_What to produce_
The expected answer comprises all lines from the entries that contain the string "resolution".

_Records for the exercise_
----------

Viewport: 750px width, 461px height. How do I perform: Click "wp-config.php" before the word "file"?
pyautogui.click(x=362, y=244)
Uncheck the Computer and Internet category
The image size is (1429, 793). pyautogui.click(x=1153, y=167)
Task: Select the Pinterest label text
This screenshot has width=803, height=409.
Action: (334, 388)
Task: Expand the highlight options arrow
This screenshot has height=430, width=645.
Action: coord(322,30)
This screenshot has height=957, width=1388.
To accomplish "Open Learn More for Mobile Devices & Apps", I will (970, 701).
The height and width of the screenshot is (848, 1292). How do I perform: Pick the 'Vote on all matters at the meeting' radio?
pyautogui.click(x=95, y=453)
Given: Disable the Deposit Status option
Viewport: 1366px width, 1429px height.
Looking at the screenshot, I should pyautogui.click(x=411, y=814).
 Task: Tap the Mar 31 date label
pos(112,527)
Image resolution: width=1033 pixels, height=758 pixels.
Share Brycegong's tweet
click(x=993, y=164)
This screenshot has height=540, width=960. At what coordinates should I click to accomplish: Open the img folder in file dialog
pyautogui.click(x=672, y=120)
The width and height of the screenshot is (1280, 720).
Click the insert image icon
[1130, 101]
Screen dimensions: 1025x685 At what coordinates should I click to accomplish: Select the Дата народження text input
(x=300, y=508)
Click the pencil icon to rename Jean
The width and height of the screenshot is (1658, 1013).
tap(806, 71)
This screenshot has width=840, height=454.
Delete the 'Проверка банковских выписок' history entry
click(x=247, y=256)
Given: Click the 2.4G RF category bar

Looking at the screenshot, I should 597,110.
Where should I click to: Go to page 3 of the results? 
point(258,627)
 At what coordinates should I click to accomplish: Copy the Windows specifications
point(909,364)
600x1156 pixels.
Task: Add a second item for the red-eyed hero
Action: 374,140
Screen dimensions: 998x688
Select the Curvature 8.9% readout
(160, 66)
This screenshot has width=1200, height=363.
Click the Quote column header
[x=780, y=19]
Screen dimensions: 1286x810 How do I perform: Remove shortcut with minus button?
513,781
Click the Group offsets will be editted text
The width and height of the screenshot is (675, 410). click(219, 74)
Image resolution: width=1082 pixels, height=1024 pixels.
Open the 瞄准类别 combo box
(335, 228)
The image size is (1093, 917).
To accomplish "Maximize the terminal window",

----------

_Reply_
Image resolution: width=1033 pixels, height=758 pixels.
Image resolution: width=1082 pixels, height=1024 pixels.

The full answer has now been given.